-- Task item --
Look through the lines below, find those with the word "next", and copy them.

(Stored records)
------------------------------------
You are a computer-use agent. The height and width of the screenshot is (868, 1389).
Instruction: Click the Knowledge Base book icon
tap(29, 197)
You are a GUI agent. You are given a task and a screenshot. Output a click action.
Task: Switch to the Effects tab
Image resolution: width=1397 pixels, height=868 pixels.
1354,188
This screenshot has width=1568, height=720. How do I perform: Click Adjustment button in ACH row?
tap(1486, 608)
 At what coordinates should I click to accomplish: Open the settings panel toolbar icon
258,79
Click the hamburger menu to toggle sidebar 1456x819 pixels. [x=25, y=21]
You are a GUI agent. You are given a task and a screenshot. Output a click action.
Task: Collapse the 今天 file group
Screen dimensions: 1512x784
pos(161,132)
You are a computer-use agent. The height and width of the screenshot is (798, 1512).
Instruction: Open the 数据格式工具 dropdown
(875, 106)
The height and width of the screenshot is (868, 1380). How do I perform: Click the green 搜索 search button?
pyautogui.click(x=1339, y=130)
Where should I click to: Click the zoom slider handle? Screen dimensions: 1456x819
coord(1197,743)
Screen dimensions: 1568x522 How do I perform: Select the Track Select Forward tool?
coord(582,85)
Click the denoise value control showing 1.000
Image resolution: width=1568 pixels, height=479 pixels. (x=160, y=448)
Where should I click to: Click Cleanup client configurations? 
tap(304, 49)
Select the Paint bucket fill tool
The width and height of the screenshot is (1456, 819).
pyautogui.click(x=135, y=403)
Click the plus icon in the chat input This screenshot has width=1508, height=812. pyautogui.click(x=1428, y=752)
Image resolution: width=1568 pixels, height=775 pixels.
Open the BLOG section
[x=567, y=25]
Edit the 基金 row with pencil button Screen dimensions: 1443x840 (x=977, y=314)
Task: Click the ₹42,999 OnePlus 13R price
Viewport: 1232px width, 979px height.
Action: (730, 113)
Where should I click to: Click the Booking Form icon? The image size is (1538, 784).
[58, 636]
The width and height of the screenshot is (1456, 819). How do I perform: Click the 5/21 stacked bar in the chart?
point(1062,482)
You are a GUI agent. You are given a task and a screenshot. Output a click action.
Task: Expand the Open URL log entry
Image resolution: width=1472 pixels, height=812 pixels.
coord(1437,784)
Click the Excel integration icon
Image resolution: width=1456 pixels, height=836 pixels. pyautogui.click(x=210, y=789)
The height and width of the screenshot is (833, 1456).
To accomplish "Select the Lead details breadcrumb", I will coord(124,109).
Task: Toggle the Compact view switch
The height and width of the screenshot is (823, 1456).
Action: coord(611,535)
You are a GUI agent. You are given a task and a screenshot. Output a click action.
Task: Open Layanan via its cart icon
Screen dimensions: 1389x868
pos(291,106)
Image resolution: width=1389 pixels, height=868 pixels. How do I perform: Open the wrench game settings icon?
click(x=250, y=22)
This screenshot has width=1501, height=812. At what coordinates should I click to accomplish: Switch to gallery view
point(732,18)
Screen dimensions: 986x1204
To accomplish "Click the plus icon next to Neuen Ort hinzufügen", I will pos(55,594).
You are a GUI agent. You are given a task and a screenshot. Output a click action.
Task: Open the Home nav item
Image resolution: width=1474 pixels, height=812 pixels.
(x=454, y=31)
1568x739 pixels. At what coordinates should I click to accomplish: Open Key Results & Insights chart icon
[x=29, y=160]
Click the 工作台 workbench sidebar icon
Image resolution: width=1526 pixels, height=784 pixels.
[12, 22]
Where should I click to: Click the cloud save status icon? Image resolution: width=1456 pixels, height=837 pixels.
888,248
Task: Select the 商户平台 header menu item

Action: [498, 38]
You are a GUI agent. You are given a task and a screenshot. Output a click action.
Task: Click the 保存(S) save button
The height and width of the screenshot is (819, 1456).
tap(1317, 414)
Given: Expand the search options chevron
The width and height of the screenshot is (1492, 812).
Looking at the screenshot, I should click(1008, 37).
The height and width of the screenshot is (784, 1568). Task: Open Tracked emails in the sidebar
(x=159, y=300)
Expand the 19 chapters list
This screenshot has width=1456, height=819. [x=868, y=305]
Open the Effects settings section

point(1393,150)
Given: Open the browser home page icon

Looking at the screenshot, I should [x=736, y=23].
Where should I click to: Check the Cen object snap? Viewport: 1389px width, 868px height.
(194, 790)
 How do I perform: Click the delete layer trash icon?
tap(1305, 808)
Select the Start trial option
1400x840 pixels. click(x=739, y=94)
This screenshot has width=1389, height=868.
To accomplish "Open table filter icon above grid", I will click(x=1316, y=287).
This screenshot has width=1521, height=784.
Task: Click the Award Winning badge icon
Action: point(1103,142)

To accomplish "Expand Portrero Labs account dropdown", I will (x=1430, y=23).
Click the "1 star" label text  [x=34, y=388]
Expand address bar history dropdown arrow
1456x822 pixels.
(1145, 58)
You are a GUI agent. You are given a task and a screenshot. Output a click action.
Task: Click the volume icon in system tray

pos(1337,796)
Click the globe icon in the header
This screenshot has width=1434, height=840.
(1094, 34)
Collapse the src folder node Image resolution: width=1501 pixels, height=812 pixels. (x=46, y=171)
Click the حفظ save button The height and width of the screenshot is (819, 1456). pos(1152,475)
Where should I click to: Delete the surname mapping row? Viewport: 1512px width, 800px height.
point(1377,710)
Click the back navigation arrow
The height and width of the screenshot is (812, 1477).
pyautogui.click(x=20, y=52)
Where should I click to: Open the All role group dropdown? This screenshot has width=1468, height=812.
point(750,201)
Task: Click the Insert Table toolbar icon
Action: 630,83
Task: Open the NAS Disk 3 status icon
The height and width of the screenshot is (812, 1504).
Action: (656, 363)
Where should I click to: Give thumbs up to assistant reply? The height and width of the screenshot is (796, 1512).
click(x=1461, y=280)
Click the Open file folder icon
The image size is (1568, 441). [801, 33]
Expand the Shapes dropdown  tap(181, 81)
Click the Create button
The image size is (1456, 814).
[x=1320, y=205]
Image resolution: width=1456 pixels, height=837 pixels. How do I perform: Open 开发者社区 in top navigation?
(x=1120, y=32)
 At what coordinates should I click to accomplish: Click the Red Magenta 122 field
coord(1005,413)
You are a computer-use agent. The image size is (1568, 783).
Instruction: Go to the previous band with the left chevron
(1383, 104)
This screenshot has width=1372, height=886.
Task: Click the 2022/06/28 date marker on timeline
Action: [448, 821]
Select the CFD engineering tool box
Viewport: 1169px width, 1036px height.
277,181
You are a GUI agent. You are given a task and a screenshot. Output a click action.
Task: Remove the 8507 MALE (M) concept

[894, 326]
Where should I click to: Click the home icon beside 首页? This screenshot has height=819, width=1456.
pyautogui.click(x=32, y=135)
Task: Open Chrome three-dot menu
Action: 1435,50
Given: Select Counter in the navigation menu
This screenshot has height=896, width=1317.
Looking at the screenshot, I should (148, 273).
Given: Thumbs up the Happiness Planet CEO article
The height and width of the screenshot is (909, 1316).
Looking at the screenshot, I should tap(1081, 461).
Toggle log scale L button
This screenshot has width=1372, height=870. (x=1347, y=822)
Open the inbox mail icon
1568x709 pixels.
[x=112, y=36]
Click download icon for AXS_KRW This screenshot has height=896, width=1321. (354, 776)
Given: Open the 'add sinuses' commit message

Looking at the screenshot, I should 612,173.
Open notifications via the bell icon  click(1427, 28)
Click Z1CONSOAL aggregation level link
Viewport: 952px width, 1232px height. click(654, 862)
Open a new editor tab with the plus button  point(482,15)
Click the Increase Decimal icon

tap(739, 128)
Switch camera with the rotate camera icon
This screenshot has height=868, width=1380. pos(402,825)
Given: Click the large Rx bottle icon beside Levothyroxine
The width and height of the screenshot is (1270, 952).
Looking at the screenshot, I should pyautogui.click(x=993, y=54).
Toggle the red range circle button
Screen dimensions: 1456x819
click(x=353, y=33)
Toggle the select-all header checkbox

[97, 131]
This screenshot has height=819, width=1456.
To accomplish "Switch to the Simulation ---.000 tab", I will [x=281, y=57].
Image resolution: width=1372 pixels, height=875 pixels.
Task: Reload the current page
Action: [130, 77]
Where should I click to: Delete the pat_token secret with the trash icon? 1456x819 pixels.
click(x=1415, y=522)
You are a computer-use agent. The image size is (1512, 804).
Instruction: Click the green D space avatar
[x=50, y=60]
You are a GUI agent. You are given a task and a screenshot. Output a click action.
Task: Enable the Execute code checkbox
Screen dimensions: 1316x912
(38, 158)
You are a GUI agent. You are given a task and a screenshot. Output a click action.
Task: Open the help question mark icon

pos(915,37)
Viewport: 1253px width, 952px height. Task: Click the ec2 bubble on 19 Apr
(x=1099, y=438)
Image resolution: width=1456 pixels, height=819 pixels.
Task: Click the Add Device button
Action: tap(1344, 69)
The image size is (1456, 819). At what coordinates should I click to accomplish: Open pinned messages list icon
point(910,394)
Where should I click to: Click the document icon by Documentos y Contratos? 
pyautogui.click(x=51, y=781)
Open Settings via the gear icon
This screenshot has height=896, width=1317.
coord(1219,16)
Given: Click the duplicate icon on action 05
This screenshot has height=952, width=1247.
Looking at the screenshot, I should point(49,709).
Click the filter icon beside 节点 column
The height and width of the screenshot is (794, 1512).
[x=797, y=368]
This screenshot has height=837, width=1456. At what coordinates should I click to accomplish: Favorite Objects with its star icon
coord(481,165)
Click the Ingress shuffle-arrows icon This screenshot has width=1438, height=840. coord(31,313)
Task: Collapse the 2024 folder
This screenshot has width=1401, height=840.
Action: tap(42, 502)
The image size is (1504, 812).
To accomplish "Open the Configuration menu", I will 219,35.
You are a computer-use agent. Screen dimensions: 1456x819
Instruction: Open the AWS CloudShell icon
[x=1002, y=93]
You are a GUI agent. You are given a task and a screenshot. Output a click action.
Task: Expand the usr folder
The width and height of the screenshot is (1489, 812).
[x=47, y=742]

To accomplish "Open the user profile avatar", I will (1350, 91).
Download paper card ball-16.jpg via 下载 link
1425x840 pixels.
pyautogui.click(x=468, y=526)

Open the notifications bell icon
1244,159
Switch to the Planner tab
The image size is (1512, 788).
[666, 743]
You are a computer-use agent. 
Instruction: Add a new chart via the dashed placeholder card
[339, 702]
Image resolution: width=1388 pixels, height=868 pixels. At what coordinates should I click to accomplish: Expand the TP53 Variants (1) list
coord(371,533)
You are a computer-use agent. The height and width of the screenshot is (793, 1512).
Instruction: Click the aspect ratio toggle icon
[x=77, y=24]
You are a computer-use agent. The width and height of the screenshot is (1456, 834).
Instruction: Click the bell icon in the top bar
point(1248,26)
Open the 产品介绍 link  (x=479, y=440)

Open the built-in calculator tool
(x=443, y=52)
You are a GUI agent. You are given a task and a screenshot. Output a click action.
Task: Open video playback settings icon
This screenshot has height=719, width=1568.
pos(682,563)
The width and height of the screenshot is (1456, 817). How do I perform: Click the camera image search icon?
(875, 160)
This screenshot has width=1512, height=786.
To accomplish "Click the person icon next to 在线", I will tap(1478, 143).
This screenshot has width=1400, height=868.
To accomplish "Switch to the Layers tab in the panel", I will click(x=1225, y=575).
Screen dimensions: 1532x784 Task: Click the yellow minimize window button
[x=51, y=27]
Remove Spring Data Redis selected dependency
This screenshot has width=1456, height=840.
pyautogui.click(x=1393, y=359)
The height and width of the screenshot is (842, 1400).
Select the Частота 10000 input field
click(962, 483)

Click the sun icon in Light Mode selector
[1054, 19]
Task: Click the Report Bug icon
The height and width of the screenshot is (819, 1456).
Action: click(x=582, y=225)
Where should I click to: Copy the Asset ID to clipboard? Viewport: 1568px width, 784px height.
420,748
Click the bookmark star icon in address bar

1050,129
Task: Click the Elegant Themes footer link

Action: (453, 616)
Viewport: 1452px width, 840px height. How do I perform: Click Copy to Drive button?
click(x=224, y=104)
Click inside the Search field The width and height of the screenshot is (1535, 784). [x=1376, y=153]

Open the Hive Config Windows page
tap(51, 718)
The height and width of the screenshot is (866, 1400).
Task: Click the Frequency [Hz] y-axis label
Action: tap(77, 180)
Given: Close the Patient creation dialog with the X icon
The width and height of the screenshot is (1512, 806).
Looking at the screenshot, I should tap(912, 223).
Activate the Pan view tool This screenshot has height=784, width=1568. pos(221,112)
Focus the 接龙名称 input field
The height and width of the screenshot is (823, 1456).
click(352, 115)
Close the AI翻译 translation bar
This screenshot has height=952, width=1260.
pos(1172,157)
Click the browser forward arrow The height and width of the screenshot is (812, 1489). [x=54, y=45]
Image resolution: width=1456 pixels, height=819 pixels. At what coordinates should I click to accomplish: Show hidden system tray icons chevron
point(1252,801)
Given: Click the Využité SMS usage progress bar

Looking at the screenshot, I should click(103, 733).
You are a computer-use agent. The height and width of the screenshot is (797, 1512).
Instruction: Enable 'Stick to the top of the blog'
------------------------------------
-- Worked solution --
To accomplish "Click the plus icon next to Neuen Ort hinzufügen", I will pos(55,594).
To accomplish "Click the person icon next to 在线", I will tap(1478, 143).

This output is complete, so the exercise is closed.